CRANBURY, N.J. (DTN) -- New York Mercantile Exchange oil futures nearest to delivery and the front month Brent contract on the Intercontinental Exchange rallied early Tuesday, climbing on overnight news that a Russian plane was shot down over Syria, with Moscow blaming Israel for the lost reconnaissance plane and 15 servicemen.
Oil futures reversed off support overnight on the news, which heightens the geopolitical risk premium in oil prices, overshadowing an escalation in a trade war between the United States and China.
Reports indicate the Russian aircraft was shot down by Syria's air defense system which was activated to repel an Israeli attack on Iranian assets in the war torn country. Still, Moscow said it reserved the right to respond to the lost aircraft and deaths, pointing to Israel.
The war in Syria is complicated, with Russia and Iran allied with Syrian President Bashar Assad. Israel has vowed not to allow Iran to develop a military presence in Syria, and has attacked Iran's assets including weapons caches for months, with the Wall Street Journal indicating Israel has dropped more than 800 bombs on Iranian targets in the Middle Eastern nation. Moscow and Tel Aviv had developed a communications path to avoid confronting each other during the civil war. It's unclear on how that relationship will proceed following the overnight incident.
Separately, an initial round of U.S. sanctions on Iran that took effect in early August are having a greater-than-anticipated effect on Tehran and the Iranian economy. That's before another round of sanctions take effect in early November that target Iran's oil exports and banking sector. Iranian oil production dropped to a 27-month low in August, and Iran is again storing oil at sea as it losses buyers, a strategy deployed during sanctions that ran from 2012 to 2015.
Reports indicate Russia and the Organization of the Petroleum Exporting Countries will agree to increase their production by 1.0 million bpd when they meet this weekend in Algiers for an OPEC Ministerial meeting. The news follows comments from U.S. Energy Secretary Rick Perry late last week that, after meeting his counterparts from Russia and Saudi Arabia, the three countries—the world's top three oil producers, and OPEC would boost output to offset lost supply from Iran, as well as Venezuela, where oil output continues to decline amid an economic collapse.

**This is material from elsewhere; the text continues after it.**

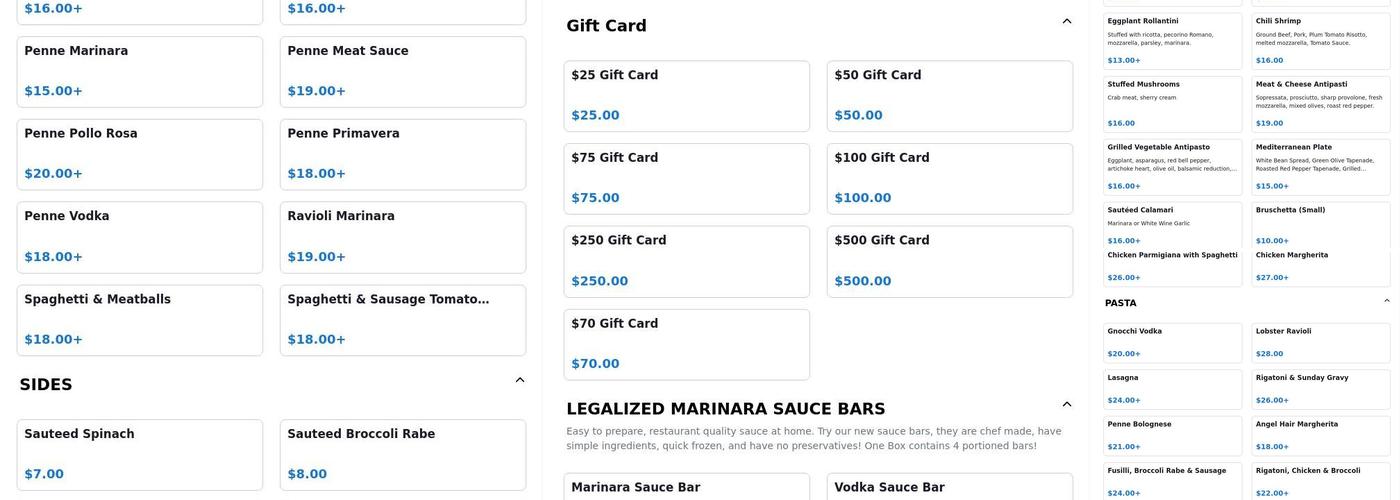The width and height of the screenshot is (1400, 500).
Task: Collapse the Legalized Marinara Sauce Bars section
Action: pyautogui.click(x=1067, y=404)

The Syrian news has offset an escalating trade war between the United States and China, with Washington Monday night slapping another $200 billion in tariffs on Chinese goods that will take effect later this month and comes atop of $50 billion in tariffs that took effect in July. This morning, China said it will apply tariffs to $60 billion in U.S. imports. The escalating trade war between the world's two largest economies threatens growth in global oil demand.
The U.S. dollar sunk to a nearly two-month low in index trading, with a weaker dollar lending upside support for West Texas Intermediate futures.
Oil traders will also position in front of weekly inventory data due out later today from the American Petroleum Institute and Wednesday morning from the Energy Information Administration. Dominick Chirichella, EMI DTN Director of Risk Management, estimates U.S. commercial crude supply was drawn down 2.5 million bbl during the second week of September, while gasoline increased 200,000 bbl with 1.5 million bbl of distillate fuel added to inventory. Chirichella expects the refinery run rate to have declined by 1.2% for the week-ended Sept. 14. Genscape said Monday satellite imagery shows crude stocks at Cushing, Oklahoma, the delivery location for NYMEX West Texas Intermediate futures were drawn down 2.3 million bpd for the week profiled. If so, that would press inventory at the key delivery hub to minimum operating levels below 22.0 million bbl.
At last look, NYMEX October WTI were up more than $1 near $70 bbl, trading at a $70.42 bbl two-week high ahead of the contract's expiration Thursday afternoon. The November contract was trading at a $0.25 discount to the expiring contract in the backwardated market.
ICE November Brent futures were up $1.35 at $79.40 bbl.
NYMEX October ULSD futures rallied 4.05cts to near $2.2465 gallon, with the October RBOB contract 4.0cts higher near $2.0165 gallon.